A pint of cola and a glass of pure malt whiskey, please
It looks like 2003 will end on a relatively happy note for the Scottish whiskey industry. Feelings have been running high for most of the year because multi-national booze company Diageo -- who also own Guinness -- had pulled the wheeze of subtly changing the description of their Scottish Cardhu whiskey from single malt to pure malt -- meaning that it still had no grain alcohol but that it was a mixture of several barley malts, and not just one, as the single malt designation would require. Diageo had the problem that Spanish yuppies were falling over themselves in the rush to the bar for more of the stuff, to the point where they were running low on enough malt from the source distillery -- the necessary 12 years of ageing means that responding to increased demand is not just a matter of speeding up the assembly line.

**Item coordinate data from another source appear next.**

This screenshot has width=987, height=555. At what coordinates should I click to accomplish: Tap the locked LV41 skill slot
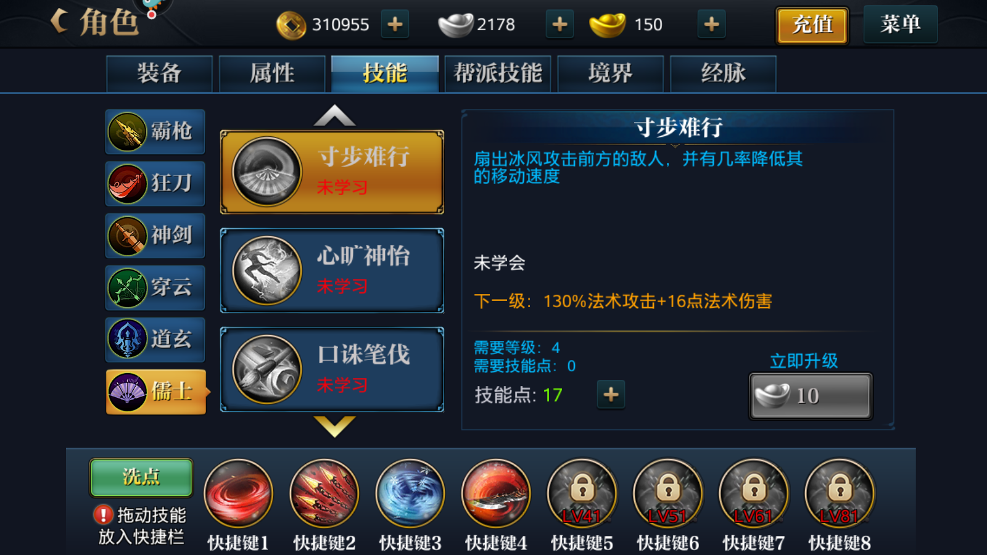click(x=581, y=493)
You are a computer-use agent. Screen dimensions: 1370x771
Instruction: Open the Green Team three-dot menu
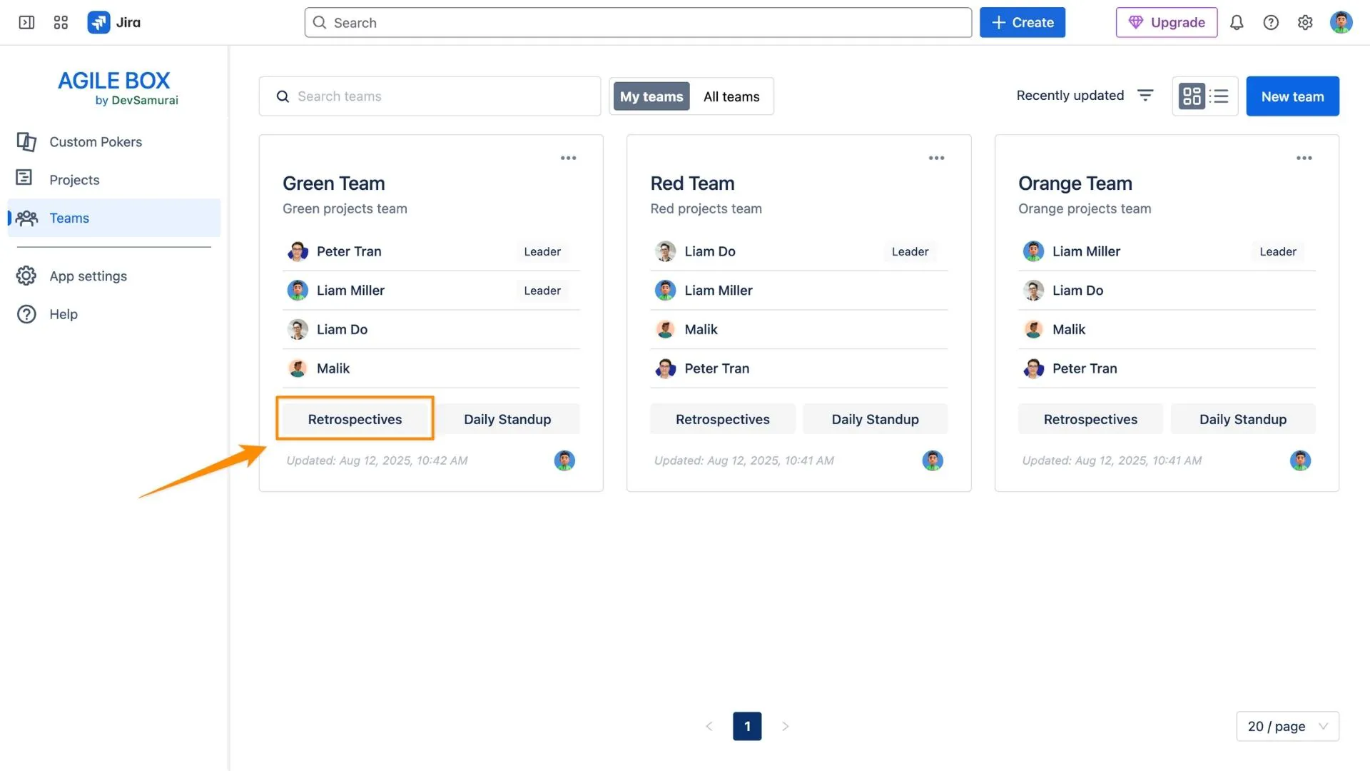click(568, 158)
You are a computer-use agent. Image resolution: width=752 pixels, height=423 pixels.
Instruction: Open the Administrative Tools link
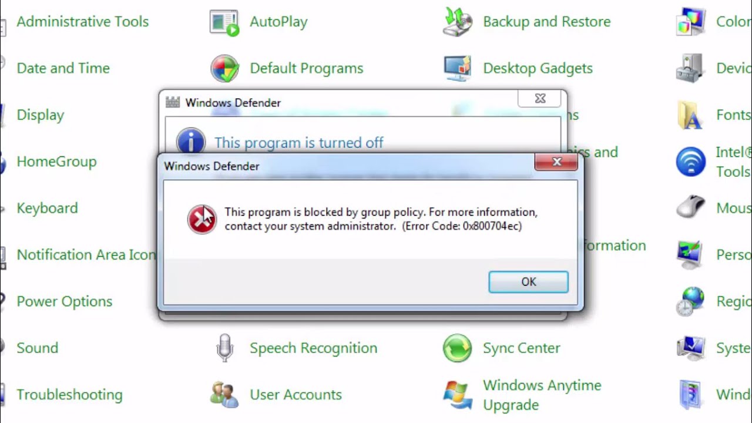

Now, we're not huge fans of Diageo, not least because of those periodic rumours that Guinness operations in Ireland could be scaled down in a cost-cutting move. But in this case, it's hard to see how any company could resist the temptation to increase supply of such a lucrative product. And the uproar from single malt distillers, worried about brand dilution, has resulted in Diageo doing the sensible thing and changing the packaging of the whiskey as well the designation, so that anyone remotely serious about their whiskey purchases can tell that the pure malt is a different product. And what of the potential taste difference between single and pure malt? Well, as the Wall Street Journal reports (subs. req'd), it would require quite a lot from the taste buds of the average Cardhu drinker to distinguish them because:
In particular, Cardhu has become an enormous hit in Spain, where young club goers mix it with -- purists, avert your eyes -- Coke.